- [Source data]:
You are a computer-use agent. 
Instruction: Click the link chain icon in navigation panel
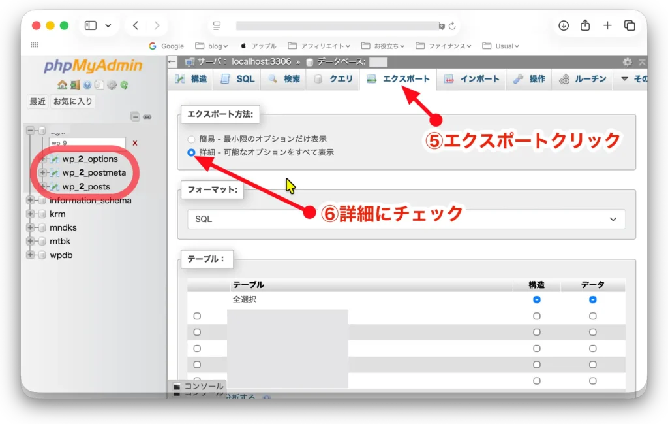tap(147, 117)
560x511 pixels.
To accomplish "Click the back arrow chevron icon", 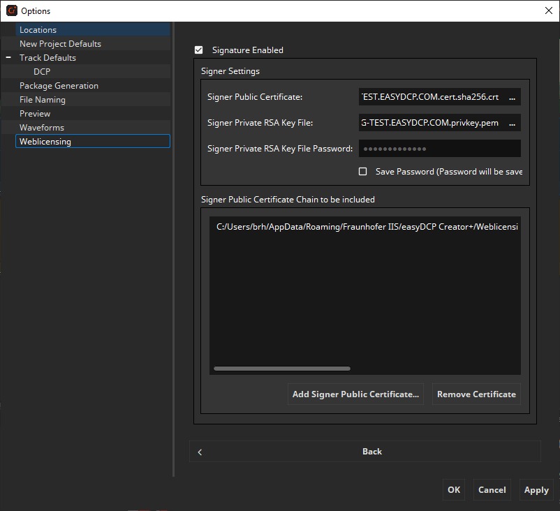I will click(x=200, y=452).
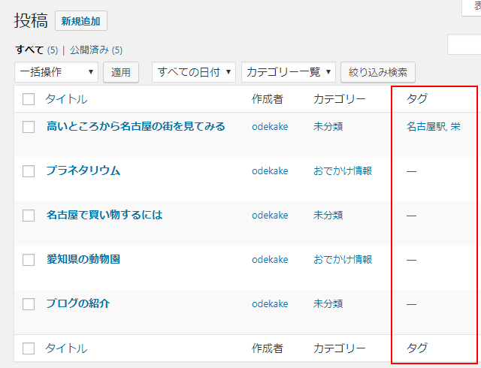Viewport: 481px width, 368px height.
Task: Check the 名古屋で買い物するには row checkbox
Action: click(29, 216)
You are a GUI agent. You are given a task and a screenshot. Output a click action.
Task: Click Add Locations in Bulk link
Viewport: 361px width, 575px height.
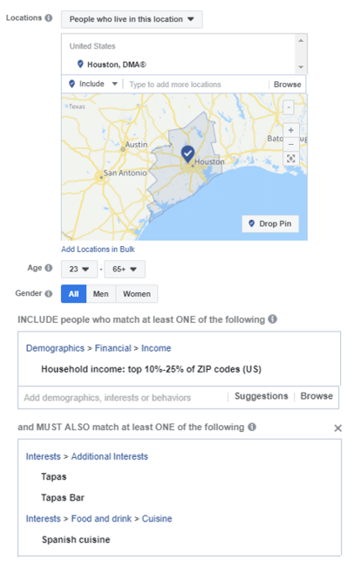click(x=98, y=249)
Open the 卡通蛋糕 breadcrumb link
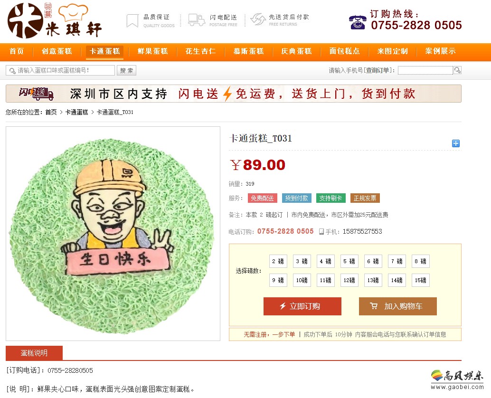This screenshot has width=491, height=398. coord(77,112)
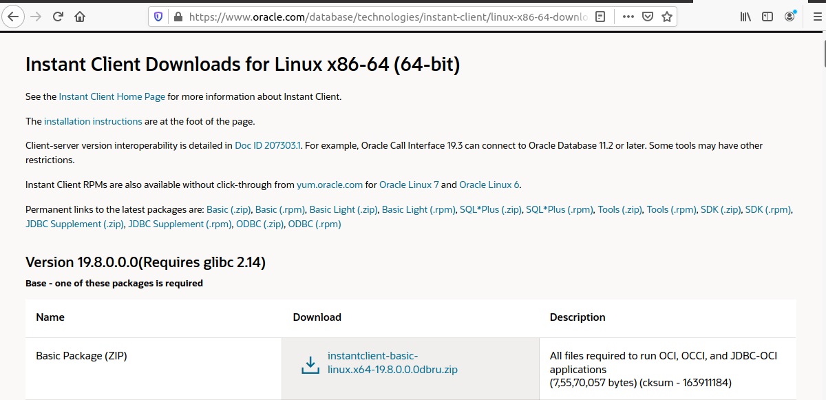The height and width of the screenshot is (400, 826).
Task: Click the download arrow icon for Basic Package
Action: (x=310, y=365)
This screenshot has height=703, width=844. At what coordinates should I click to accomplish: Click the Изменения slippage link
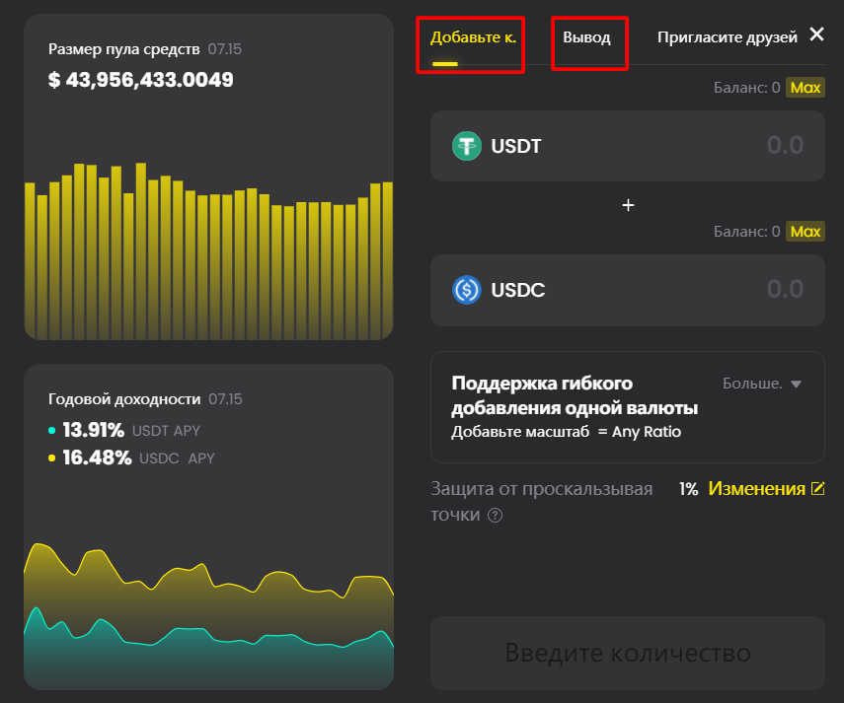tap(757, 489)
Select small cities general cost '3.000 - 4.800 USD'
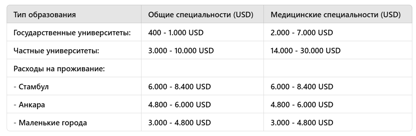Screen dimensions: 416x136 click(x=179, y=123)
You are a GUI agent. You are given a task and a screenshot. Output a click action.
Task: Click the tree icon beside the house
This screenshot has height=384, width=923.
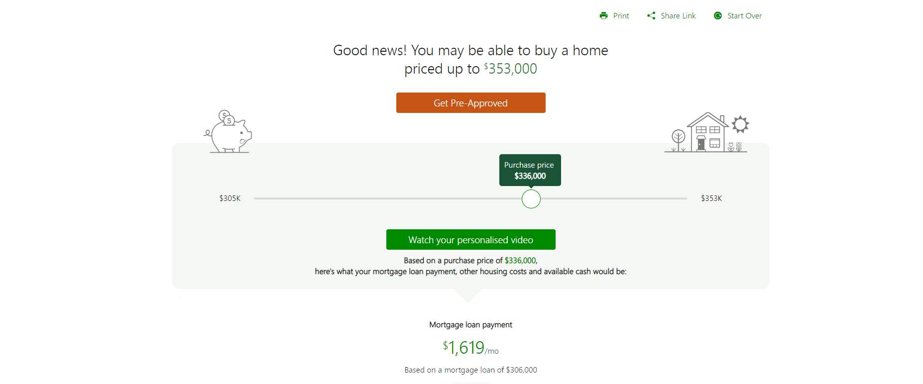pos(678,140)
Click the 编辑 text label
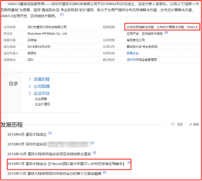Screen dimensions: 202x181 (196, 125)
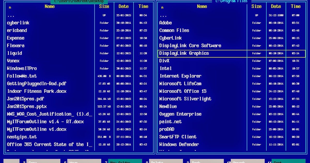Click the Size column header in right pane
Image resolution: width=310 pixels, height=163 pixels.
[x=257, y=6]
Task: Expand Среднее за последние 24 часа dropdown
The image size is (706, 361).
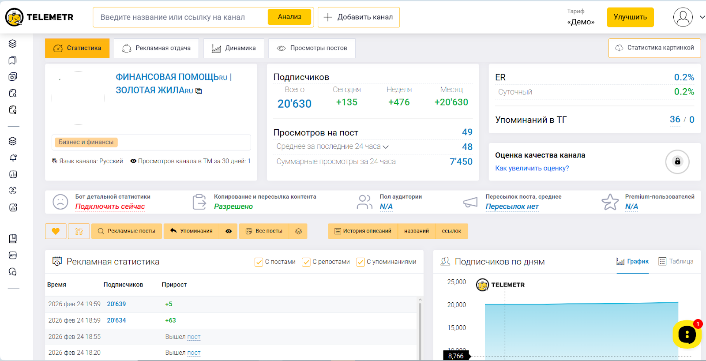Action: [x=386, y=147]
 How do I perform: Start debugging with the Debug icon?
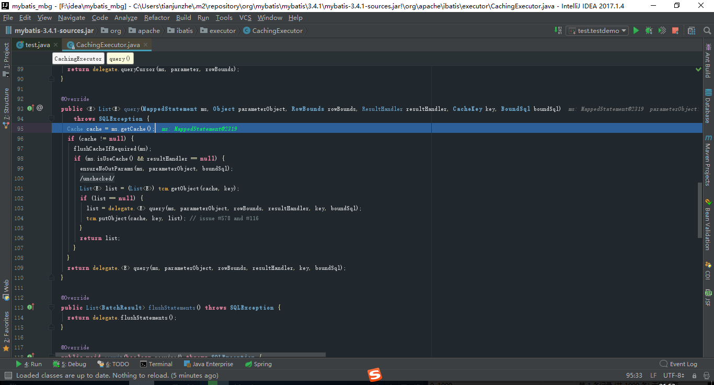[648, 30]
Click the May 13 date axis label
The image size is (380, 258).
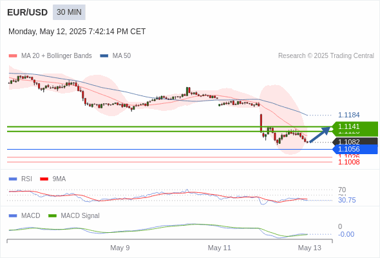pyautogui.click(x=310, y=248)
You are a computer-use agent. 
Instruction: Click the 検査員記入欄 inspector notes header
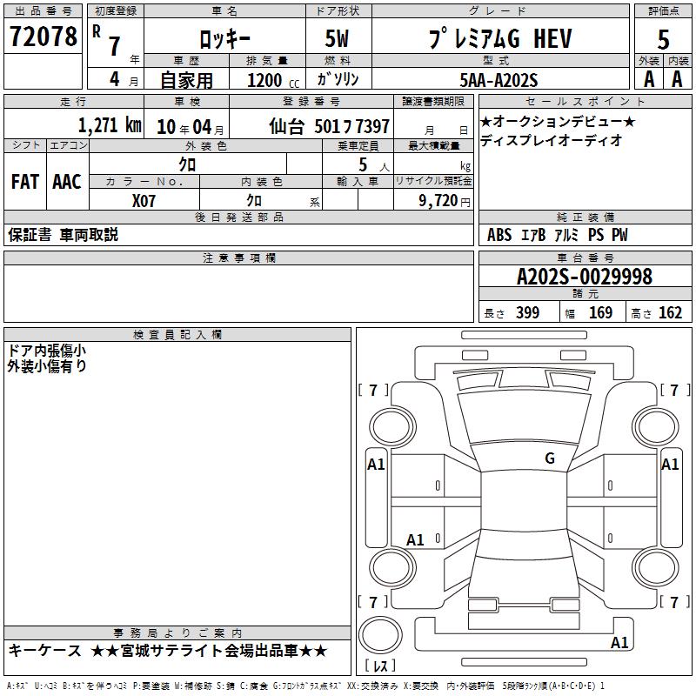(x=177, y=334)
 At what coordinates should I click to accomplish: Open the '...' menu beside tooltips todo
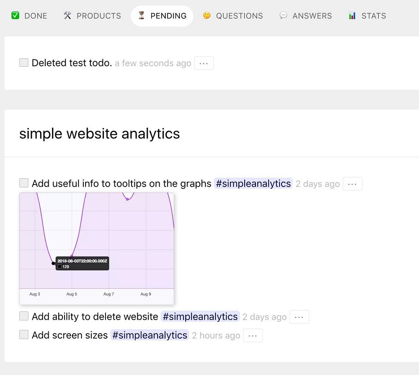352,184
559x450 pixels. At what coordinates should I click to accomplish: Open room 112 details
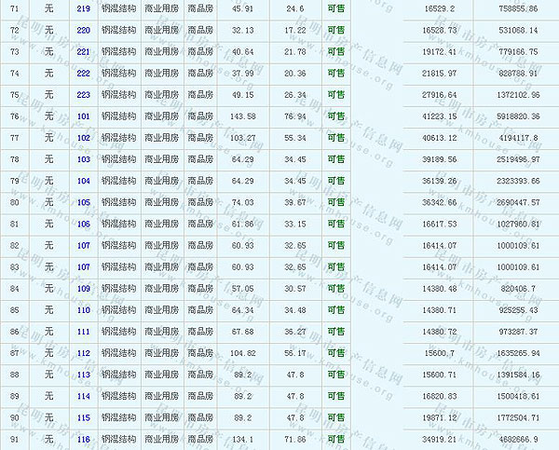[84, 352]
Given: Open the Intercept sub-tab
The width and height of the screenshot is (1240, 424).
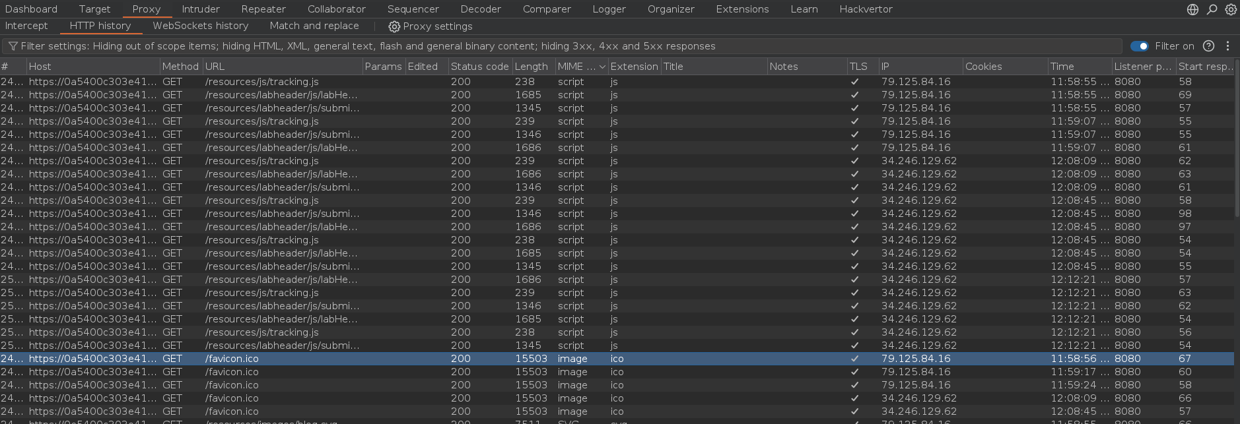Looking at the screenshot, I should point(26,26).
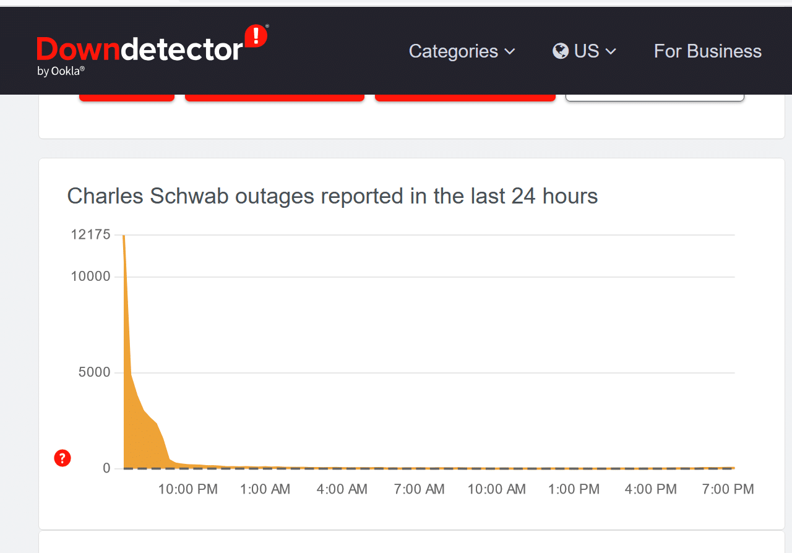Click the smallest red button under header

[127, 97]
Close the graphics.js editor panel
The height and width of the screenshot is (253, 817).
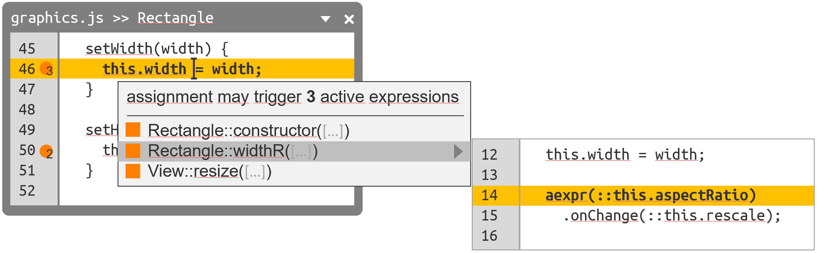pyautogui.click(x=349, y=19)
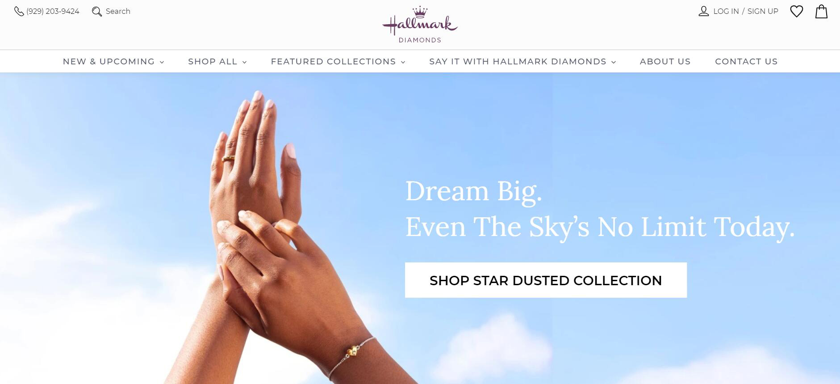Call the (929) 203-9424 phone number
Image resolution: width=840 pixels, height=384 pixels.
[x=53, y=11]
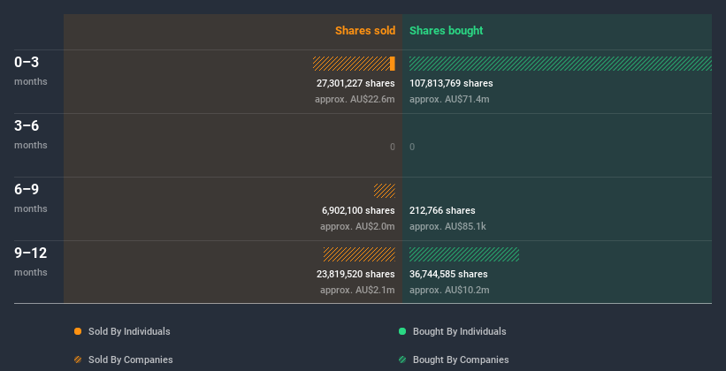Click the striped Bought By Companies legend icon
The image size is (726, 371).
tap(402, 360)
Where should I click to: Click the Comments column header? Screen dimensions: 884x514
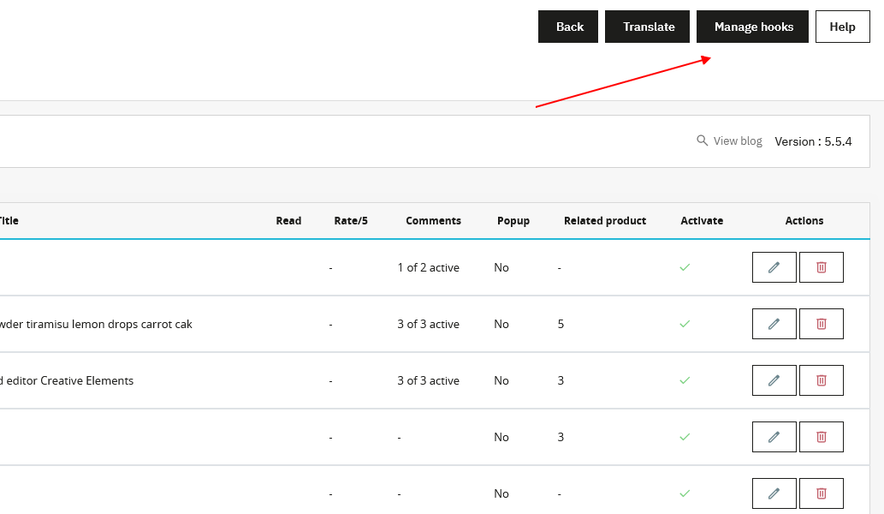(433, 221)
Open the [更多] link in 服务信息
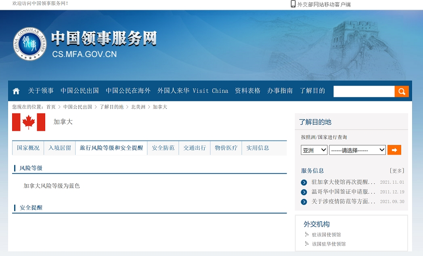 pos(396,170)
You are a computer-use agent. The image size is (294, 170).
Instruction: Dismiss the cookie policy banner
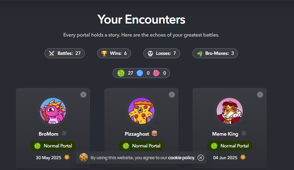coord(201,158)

- [What is expected]: Please output the lines from the line that contains "Open the [更多] link in 服务信息" through the end of the records, both ends included, exactly and with no pictures.

- [Task response]:
Open the [更多] link in 服务信息
 pos(396,170)
You are a computer-use agent. The image size is (294, 170).
Instruction: Dismiss the cookie policy banner
coord(201,158)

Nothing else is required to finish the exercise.